Record extracts
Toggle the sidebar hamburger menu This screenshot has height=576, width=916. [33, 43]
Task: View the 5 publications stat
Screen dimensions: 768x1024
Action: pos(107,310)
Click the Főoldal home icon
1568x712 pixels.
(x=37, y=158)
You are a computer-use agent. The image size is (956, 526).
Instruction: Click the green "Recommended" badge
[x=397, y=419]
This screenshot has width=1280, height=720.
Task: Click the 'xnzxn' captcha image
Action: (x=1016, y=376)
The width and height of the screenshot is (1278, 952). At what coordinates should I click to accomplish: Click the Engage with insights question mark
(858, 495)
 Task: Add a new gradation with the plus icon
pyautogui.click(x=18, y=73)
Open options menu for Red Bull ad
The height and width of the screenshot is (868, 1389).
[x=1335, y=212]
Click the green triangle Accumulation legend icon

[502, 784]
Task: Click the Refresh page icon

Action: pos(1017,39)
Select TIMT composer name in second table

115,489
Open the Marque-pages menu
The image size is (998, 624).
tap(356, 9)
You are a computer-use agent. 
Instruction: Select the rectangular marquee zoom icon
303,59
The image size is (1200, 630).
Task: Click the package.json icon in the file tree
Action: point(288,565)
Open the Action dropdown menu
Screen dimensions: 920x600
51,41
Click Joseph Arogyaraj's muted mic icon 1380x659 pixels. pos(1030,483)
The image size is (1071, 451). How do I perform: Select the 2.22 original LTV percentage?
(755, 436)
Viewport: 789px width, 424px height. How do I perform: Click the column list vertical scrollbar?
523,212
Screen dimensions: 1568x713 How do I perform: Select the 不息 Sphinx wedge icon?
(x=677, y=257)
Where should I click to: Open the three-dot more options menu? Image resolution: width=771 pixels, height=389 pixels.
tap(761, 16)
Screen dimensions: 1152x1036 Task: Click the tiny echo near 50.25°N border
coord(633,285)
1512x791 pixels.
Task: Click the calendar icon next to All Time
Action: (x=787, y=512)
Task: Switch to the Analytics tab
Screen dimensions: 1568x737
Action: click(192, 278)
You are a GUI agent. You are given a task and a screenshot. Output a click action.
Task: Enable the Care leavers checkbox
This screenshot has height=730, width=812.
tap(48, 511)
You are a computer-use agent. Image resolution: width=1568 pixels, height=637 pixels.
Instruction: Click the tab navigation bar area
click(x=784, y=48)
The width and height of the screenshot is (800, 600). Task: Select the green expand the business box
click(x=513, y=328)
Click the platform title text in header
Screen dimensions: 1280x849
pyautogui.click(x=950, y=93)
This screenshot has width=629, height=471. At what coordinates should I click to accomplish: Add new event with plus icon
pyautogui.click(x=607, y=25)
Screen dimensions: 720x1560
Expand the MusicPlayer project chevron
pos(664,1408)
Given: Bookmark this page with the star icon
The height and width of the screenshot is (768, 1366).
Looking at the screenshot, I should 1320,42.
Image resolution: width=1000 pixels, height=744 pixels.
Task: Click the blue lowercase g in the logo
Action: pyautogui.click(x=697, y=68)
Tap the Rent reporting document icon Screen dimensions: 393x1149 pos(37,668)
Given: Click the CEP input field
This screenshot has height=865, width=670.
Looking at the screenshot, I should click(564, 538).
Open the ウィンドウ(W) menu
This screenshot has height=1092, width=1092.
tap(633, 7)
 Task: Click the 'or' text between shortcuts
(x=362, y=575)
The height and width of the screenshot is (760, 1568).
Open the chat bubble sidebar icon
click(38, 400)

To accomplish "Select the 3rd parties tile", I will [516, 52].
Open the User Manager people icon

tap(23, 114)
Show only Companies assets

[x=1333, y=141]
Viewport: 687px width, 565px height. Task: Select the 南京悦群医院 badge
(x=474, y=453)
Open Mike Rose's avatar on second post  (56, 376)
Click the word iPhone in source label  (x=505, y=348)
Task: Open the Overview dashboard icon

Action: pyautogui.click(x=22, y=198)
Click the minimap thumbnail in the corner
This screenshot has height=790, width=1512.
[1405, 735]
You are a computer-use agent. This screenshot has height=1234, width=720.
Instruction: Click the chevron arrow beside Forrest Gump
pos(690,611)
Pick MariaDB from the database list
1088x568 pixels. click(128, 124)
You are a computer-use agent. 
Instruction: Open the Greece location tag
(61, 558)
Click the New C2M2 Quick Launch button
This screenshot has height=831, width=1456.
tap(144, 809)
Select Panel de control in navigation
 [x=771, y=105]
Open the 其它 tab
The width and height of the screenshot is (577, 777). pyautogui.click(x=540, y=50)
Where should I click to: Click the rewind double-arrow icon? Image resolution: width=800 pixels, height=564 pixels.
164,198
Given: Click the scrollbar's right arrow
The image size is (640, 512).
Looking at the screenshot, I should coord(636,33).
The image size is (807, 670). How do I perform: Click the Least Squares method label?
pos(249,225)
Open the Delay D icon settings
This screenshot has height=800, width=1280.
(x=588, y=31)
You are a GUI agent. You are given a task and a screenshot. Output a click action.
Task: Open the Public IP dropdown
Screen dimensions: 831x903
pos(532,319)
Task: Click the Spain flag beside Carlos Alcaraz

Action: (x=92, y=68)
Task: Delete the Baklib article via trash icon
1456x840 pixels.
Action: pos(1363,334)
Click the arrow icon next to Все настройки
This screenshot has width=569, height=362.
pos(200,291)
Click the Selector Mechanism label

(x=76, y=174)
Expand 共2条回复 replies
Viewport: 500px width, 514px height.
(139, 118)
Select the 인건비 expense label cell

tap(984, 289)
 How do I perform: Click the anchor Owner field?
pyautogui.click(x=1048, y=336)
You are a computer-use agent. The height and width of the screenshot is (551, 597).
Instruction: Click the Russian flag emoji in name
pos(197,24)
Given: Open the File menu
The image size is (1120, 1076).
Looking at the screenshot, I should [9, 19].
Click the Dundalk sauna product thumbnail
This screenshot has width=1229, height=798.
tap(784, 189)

What the task asks
Turn every line of the records into one numbered list, skipping the blank lines.

The solution
1. Toggle the sidebar hamburger menu This screenshot has height=576, width=916. [33, 43]
2. Task: View the 5 publications stat
3. Screen dimensions: 768x1024
4. Action: pos(107,310)
5. Click the Főoldal home icon
6. 1568x712 pixels.
7. (x=37, y=158)
8. You are a computer-use agent. The image size is (956, 526).
9. Instruction: Click the green "Recommended" badge
10. [x=397, y=419]
11. This screenshot has width=1280, height=720.
12. Task: Click the 'xnzxn' captcha image
13. Action: (x=1016, y=376)
14. The width and height of the screenshot is (1278, 952). At what coordinates should I click to accomplish: Click the Engage with insights question mark
15. (858, 495)
16.  Task: Add a new gradation with the plus icon
17. pyautogui.click(x=18, y=73)
18. Open options menu for Red Bull ad
19. The height and width of the screenshot is (868, 1389).
20. [x=1335, y=212]
21. Click the green triangle Accumulation legend icon
22. [502, 784]
23. Task: Click the Refresh page icon
24. Action: pos(1017,39)
25. Select TIMT composer name in second table
26. 115,489
27. Open the Marque-pages menu
28. The image size is (998, 624).
29. tap(356, 9)
30. You are a computer-use agent. 
31. Instruction: Select the rectangular marquee zoom icon
32. 303,59
33. The image size is (1200, 630).
34. Task: Click the package.json icon in the file tree
35. Action: point(288,565)
36. Open the Action dropdown menu
37. Screen dimensions: 920x600
38. 51,41
39. Click Joseph Arogyaraj's muted mic icon 1380x659 pixels. pos(1030,483)
40. The image size is (1071, 451). How do I perform: Select the 2.22 original LTV percentage?
41. (755, 436)
42. Viewport: 789px width, 424px height. How do I perform: Click the column list vertical scrollbar?
43. 523,212
44. Screen dimensions: 1568x713 How do I perform: Select the 不息 Sphinx wedge icon?
45. (x=677, y=257)
46. Where should I click to: Open the three-dot more options menu? Image resolution: width=771 pixels, height=389 pixels.
47. tap(761, 16)
48. Screen dimensions: 1152x1036 Task: Click the tiny echo near 50.25°N border
49. coord(633,285)
50. 1512x791 pixels.
51. Task: Click the calendar icon next to All Time
52. Action: (x=787, y=512)
53. Task: Switch to the Analytics tab
54. Screen dimensions: 1568x737
55. Action: click(192, 278)
56. You are a GUI agent. You are given a task and a screenshot. Output a click action.
57. Task: Enable the Care leavers checkbox
58. This screenshot has height=730, width=812.
59. tap(48, 511)
60. You are a computer-use agent. Image resolution: width=1568 pixels, height=637 pixels.
61. Instruction: Click the tab navigation bar area
62. click(x=784, y=48)
63. The width and height of the screenshot is (800, 600). Task: Select the green expand the business box
64. click(x=513, y=328)
65. Click the platform title text in header
66. Screen dimensions: 1280x849
67. pyautogui.click(x=950, y=93)
68. This screenshot has width=629, height=471. At what coordinates should I click to accomplish: Add new event with plus icon
69. pyautogui.click(x=607, y=25)
70. Screen dimensions: 720x1560
71. Expand the MusicPlayer project chevron
72. pos(664,1408)
73. Given: Bookmark this page with the star icon
74. The height and width of the screenshot is (768, 1366).
75. Looking at the screenshot, I should 1320,42.
76. Image resolution: width=1000 pixels, height=744 pixels.
77. Task: Click the blue lowercase g in the logo
78. Action: pyautogui.click(x=697, y=68)
79. Tap the Rent reporting document icon Screen dimensions: 393x1149 pos(37,668)
80. Given: Click the CEP input field
81. This screenshot has height=865, width=670.
82. Looking at the screenshot, I should click(564, 538).
83. Open the ウィンドウ(W) menu
84. This screenshot has height=1092, width=1092.
85. tap(633, 7)
86.  Task: Click the 'or' text between shortcuts
87. (x=362, y=575)
88. The height and width of the screenshot is (760, 1568).
89. Open the chat bubble sidebar icon
90. click(38, 400)
91. To accomplish "Select the 3rd parties tile", I will [516, 52].
92. Open the User Manager people icon
93. tap(23, 114)
94. Show only Companies assets
95. [x=1333, y=141]
96. Viewport: 687px width, 565px height. Task: Select the 南京悦群医院 badge
97. (x=474, y=453)
98. Open Mike Rose's avatar on second post  (56, 376)
99. Click the word iPhone in source label  (x=505, y=348)
100. Task: Open the Overview dashboard icon
101. Action: pyautogui.click(x=22, y=198)
102. Click the minimap thumbnail in the corner
103. This screenshot has height=790, width=1512.
104. [1405, 735]
105. You are a computer-use agent. This screenshot has height=1234, width=720.
106. Instruction: Click the chevron arrow beside Forrest Gump
107. pos(690,611)
108. Pick MariaDB from the database list
109. 1088x568 pixels. click(128, 124)
110. You are a computer-use agent. 
111. Instruction: Open the Greece location tag
112. (61, 558)
113. Click the New C2M2 Quick Launch button
114. This screenshot has height=831, width=1456.
115. tap(144, 809)
116. Select Panel de control in navigation
117.  [x=771, y=105]
118. Open the 其它 tab
119. The width and height of the screenshot is (577, 777). pyautogui.click(x=540, y=50)
120. Where should I click to: Click the rewind double-arrow icon? Image resolution: width=800 pixels, height=564 pixels.
121. 164,198
122. Given: Click the scrollbar's right arrow
123. The image size is (640, 512).
124. Looking at the screenshot, I should coord(636,33).
125. The image size is (807, 670). How do I perform: Click the Least Squares method label?
126. pos(249,225)
127. Open the Delay D icon settings
128. This screenshot has height=800, width=1280.
129. (x=588, y=31)
130. You are a GUI agent. You are given a task and a screenshot. Output a click action.
131. Task: Open the Public IP dropdown
132. Screen dimensions: 831x903
133. pos(532,319)
134. Task: Click the Spain flag beside Carlos Alcaraz
135. Action: (x=92, y=68)
136. Task: Delete the Baklib article via trash icon
137. 1456x840 pixels.
138. Action: pos(1363,334)
139. Click the arrow icon next to Все настройки
140. This screenshot has width=569, height=362.
141. pos(200,291)
142. Click the Selector Mechanism label
143. (x=76, y=174)
144. Expand 共2条回复 replies
145. Viewport: 500px width, 514px height.
146. (139, 118)
147. Select the 인건비 expense label cell
148. tap(984, 289)
149.  How do I perform: Click the anchor Owner field?
150. pyautogui.click(x=1048, y=336)
151. You are a computer-use agent. The height and width of the screenshot is (551, 597).
152. Instruction: Click the Russian flag emoji in name
153. pos(197,24)
154. Given: Open the File menu
155. The image size is (1120, 1076).
156. Looking at the screenshot, I should [9, 19].
157. Click the Dundalk sauna product thumbnail
158. This screenshot has width=1229, height=798.
159. tap(784, 189)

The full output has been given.